While staying there with his wife Magda, played by Lana Mushtaq, his gaze falls on his neighbor Hala. The beautiful and recently divorced translator, played by Hana Shiha, is staying there to secretly rendezvous with her lover Hesham, a struggling actor played by Hany El-Metennawy.

But the veteran director's star-studded ensemble crosses the boundaries of the personal into the realm of the social.

The crossing is made possible through Ahmed Dawood 's character Gom'aa. The resort's fifth inhabitant just finished his military service and has come to temporarily fill in for his brother as the gardener for the cabins.

"I wanted to mock the social relationships of Hala’s class. To do that, I wanted us to see the film through the eyes of Gom'aa's character, who is watching this unfamiliar world," Khan told StepFeed.

"The difference in social class between Gom'aa and the people living in the resort causes some turmoil in his personality and makes him do some strange antics."

"Before the Summer Crowds" chronicles the journey of an outsider, as he immerses himself in a world where people score points for who got their overpriced seaside spot first, judge others for doing in public what they do in private and all the while claim they're above it all.

## Supplied data
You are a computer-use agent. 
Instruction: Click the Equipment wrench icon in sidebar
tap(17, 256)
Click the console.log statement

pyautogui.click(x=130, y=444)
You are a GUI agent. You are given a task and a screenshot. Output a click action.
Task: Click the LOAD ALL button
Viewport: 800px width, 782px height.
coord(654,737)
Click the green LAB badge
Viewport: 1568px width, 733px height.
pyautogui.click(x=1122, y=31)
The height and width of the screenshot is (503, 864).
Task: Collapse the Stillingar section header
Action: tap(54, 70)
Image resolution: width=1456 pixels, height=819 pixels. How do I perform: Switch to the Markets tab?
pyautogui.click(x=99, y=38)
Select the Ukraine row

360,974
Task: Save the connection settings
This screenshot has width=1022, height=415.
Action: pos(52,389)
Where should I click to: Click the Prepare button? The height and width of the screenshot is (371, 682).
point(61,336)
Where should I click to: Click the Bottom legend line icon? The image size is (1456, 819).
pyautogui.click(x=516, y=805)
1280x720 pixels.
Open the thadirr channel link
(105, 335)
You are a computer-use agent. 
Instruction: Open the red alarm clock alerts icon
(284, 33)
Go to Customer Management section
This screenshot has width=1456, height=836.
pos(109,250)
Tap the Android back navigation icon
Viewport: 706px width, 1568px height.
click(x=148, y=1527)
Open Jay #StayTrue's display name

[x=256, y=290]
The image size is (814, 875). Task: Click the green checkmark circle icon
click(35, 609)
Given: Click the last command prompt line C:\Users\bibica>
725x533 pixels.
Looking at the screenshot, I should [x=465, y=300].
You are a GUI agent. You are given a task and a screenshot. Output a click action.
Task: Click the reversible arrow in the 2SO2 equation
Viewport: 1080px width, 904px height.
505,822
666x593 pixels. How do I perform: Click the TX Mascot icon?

## Written exercise
Continue the passage on the film "Before the Summer Crowds," starting after its last sentence. The listing is not needed for this exercise.

## Written answer
Khan, one of the pioneers of realism in Egyptian cinema, unsurprisingly crafted his social commentary from real-life experience.

His inspiration came from his own personal experience staying in a near-empty Egyptian resort before the summer, which got him thinking about the people who stay in these resorts at that time of year and their secrets.

Adding to the realistic feel of the film is Khan's choice to shoot in an actual resort without added props. Khan also chose to shoot the film in one month in its actual sequence of events, Shiha said she was most impressed with this aspect of filming, describing it as a "camp which lasted for a month on the shore, which created this state of freedom."

"I believe that it will take the audience to another place, to black and white cinema, a cinema of dreamy romance, taking us all back to beauty," she added.

After enjoying a well-received run on the festival circuit, which included the Dubai International Film Festival, the film was recently released in Egyptian theaters by Cairo and Abu Dhabi-based distributor Mad Solutions . It is set for release in Dubai and Abu Dhabi on April 28 and in Tunisia, Iraq and Oman in early May.

Khan hopes the audience can see a reflection of reality in the film, which he says is "very clear in the choice of characters and behaviors as well as the hidden motives which one can discover throughout the film."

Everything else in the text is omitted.